“The kochia [middleman] has stopped visiting our village since the corona outbreak,” says Jamuna Bai Mandavi. “It’s already been three weeks since he last came here to buy baskets. So we are not able to sell any, and we have no money to buy anything.”
Jamuna Bai, a widow with four children, is a resident of Kauhabahra village in Nagri block of Dhamtari district. Around 40 years old, she is an Adivasi from the Kamar tribe, listed by the union Ministry of Home Affairs as a Particularly Vulnerable Tribal Group (PVTG) in Chhattisgarh. There are 36 other Kamar families like hers in this cluster of the village. All of them, like her, earn a living by collecting bamboo from the surrounding forests and weaving baskets.
The 'kochia' she’s talking about is very important to Jamuna Bai and other basket weavers.
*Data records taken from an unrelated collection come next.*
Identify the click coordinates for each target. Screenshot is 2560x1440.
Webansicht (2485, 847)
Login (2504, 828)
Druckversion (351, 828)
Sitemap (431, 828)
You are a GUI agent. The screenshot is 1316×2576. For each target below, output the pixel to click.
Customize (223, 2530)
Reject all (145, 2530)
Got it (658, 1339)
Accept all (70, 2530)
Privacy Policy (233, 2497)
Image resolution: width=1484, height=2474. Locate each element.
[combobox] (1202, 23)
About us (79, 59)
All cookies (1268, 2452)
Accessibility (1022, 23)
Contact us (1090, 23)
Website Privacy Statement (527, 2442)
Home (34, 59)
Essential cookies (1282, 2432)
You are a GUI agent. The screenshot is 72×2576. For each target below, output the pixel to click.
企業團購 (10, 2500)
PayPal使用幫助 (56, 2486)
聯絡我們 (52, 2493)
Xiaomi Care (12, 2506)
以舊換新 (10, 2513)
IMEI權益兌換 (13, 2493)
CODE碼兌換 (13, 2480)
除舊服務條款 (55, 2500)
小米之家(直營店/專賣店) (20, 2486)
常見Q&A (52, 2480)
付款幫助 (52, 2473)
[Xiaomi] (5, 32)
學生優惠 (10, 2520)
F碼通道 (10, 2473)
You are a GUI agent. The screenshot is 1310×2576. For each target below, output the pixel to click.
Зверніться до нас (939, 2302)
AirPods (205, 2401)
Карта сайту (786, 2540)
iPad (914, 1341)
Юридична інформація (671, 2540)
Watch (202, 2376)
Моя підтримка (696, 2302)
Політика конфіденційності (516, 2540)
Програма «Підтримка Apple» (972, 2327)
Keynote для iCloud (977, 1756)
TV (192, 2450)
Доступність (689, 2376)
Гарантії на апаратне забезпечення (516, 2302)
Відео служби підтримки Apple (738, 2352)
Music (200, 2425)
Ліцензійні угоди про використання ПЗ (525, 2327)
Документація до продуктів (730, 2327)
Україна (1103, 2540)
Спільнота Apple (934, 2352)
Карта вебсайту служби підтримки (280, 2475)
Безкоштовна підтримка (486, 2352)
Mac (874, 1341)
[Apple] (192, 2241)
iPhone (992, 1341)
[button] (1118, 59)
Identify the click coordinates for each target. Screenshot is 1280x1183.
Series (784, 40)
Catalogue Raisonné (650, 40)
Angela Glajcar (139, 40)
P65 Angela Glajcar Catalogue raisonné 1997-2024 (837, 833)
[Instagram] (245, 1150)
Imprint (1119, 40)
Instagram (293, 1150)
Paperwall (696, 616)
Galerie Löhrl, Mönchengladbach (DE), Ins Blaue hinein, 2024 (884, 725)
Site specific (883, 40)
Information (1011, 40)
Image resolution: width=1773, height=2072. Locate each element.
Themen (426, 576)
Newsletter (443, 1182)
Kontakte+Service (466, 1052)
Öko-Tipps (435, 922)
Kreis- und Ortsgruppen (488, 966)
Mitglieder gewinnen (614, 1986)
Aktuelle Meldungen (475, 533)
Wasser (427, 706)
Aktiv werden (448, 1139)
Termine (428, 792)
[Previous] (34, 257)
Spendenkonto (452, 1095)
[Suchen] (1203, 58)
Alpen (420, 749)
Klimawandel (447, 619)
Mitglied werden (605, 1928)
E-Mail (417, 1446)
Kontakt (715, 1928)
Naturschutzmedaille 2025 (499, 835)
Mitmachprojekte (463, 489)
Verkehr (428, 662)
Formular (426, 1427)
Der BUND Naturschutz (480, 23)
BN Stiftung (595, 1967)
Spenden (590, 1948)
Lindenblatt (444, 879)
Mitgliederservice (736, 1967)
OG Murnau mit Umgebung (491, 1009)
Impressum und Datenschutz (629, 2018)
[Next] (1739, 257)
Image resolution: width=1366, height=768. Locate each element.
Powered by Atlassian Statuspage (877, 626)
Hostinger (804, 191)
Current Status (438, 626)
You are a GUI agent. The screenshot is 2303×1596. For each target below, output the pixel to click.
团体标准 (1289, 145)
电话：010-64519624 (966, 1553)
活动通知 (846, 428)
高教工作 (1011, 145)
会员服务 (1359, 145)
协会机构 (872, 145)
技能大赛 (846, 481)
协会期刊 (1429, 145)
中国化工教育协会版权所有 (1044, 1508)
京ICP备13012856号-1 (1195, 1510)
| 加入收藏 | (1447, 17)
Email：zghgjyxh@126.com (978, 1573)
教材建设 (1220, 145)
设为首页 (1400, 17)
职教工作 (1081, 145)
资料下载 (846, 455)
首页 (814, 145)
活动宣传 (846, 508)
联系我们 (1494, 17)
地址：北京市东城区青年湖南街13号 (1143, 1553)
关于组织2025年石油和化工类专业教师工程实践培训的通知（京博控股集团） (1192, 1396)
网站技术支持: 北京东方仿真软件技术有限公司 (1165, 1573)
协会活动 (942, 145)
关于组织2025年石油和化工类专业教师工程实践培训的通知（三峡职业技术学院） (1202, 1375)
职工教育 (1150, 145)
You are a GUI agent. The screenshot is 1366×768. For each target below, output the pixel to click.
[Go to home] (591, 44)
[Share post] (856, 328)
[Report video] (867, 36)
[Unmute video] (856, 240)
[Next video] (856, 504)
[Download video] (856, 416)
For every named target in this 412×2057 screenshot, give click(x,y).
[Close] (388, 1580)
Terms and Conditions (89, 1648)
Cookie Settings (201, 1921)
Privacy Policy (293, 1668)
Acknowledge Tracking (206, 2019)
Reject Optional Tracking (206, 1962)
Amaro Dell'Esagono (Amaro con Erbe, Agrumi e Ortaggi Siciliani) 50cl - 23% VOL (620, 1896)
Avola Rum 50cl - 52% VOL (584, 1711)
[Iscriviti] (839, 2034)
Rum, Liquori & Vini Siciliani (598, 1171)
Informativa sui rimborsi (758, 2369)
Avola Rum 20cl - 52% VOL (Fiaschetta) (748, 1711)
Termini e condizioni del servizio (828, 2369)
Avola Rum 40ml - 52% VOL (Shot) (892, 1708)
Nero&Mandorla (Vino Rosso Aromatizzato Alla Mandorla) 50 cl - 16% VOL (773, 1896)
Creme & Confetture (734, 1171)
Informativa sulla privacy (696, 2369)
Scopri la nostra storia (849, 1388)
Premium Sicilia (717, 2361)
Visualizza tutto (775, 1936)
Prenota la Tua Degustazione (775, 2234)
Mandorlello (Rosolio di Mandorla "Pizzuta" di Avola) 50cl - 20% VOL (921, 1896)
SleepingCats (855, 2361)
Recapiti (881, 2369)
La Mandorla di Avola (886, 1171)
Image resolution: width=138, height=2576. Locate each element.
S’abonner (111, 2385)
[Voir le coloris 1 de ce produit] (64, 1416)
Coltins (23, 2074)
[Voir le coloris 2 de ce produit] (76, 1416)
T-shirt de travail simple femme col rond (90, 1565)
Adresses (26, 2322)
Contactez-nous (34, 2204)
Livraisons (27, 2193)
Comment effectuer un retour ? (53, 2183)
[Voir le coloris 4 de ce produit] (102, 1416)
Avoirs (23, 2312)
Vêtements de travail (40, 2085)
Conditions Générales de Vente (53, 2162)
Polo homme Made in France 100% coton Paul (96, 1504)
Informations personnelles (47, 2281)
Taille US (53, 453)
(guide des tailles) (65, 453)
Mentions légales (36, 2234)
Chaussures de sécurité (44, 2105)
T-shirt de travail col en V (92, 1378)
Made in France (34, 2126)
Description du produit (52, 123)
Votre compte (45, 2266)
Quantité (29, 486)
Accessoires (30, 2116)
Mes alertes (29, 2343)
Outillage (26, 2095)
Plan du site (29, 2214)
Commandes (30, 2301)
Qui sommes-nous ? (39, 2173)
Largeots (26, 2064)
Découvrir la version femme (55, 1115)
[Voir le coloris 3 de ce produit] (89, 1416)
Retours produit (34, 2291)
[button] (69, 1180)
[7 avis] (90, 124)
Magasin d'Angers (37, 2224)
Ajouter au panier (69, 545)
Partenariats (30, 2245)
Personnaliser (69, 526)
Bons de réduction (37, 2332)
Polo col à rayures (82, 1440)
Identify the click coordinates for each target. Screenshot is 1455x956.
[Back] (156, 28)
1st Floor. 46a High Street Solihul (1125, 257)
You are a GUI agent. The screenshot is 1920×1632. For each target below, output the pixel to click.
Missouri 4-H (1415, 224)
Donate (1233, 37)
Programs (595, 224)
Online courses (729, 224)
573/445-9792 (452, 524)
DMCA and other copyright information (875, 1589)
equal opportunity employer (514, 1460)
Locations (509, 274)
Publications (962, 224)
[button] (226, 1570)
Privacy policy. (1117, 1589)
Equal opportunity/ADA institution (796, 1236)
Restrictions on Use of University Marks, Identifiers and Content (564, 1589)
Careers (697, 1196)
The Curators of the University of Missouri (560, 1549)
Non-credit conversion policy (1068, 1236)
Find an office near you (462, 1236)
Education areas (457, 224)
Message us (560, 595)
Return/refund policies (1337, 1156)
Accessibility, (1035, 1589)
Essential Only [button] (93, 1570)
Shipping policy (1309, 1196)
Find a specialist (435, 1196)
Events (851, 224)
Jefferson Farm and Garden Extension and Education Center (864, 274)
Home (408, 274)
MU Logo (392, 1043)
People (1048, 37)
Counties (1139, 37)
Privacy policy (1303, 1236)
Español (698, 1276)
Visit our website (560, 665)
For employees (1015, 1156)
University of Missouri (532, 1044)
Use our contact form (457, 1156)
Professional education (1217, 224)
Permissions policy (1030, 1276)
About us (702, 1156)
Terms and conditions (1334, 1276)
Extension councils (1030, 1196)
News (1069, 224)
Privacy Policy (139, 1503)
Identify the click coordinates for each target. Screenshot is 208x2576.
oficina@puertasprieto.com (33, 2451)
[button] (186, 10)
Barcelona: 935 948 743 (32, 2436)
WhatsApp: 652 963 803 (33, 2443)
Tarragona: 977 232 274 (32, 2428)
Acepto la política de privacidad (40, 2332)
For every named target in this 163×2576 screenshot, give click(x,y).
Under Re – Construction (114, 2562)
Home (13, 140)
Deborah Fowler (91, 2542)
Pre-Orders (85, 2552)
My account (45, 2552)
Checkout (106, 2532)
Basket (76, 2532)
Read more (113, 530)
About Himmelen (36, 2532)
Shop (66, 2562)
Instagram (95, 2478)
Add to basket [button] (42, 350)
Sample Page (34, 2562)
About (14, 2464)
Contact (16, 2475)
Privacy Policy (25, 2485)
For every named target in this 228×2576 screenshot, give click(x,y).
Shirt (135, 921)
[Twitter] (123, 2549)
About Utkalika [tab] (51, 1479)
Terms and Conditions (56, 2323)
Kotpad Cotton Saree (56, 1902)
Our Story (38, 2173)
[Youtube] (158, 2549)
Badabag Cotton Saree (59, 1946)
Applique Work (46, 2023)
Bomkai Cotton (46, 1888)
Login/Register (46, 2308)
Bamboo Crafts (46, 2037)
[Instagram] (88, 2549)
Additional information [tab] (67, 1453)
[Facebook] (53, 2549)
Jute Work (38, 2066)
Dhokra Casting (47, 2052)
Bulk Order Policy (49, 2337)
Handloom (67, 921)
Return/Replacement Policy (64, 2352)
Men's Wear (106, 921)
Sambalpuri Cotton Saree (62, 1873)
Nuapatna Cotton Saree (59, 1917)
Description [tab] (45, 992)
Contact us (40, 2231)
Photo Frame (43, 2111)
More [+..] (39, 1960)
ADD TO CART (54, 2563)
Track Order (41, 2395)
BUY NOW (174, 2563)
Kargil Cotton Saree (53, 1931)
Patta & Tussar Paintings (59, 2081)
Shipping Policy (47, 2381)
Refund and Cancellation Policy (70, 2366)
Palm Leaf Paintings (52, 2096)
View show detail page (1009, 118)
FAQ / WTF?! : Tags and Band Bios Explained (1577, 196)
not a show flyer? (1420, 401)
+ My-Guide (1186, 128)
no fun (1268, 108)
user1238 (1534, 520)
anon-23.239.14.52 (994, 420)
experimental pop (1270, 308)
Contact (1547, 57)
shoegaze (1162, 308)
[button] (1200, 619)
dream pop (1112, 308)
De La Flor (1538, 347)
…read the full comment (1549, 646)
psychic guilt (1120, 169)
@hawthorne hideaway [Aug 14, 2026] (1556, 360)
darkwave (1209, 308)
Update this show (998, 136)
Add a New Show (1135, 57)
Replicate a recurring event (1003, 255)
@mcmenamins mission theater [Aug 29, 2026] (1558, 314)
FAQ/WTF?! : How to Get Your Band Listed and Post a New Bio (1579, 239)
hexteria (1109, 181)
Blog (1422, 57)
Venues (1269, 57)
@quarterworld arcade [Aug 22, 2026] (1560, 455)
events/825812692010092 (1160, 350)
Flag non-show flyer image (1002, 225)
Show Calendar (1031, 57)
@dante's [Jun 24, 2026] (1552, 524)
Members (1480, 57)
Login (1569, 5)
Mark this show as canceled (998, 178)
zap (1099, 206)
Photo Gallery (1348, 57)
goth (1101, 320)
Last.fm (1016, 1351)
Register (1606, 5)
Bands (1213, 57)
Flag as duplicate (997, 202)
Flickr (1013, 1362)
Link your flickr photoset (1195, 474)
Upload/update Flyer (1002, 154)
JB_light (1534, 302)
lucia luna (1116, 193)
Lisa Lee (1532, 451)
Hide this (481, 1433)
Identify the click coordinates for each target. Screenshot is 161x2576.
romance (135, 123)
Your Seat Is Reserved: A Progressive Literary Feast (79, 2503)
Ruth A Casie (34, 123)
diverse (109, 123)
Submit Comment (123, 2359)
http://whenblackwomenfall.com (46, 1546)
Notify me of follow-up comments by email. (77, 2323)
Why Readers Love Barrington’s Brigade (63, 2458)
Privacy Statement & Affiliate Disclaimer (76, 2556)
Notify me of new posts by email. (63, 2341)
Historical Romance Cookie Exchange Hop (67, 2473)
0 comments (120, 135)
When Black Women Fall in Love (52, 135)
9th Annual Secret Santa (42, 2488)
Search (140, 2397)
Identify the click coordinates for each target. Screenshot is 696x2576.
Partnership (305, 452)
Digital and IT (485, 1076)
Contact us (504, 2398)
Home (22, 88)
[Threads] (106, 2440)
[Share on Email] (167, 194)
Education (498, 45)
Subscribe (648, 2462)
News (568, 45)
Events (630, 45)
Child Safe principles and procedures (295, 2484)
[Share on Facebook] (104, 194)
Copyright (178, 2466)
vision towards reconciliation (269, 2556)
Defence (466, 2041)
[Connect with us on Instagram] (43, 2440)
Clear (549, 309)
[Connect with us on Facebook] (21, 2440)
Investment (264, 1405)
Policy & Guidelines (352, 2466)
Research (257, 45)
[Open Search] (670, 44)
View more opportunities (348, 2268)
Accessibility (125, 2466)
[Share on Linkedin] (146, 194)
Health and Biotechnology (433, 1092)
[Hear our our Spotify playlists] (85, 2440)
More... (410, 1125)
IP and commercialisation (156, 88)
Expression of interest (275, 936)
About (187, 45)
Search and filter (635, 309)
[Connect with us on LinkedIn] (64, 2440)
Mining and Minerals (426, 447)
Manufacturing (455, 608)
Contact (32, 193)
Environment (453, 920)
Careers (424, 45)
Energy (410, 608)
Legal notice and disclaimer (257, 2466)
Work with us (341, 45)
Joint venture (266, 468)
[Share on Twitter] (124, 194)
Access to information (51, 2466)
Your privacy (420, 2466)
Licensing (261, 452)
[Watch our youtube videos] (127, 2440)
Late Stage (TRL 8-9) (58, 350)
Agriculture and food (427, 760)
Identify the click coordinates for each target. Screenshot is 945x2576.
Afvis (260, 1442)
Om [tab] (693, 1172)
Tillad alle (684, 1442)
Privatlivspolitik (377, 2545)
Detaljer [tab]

They are middlemen, or traders, who visit the village every week to buy baskets, which they then sell in retail at the town markets and village haats (markets).
Soon, it will be a month since their last appearance in Kauhabahra – they stopped coming after the Covid-19 lockdown began.
Jamuna has four children – Laleshwari, 12, who left school after Class 5, Tuleshwari, 8, Leela, 6, and Lakhmi, 4. Her husband Siyaram died, in his mid-40s, of diarrhoea four years ago, leaving her and the children in a grim survival battle. The lockdown affects not just their income from baskets, but also from other sources.
This is the season for mahua flowers (from which local liquor is made) in the forest – a source of income for the Adivasis here in lean periods.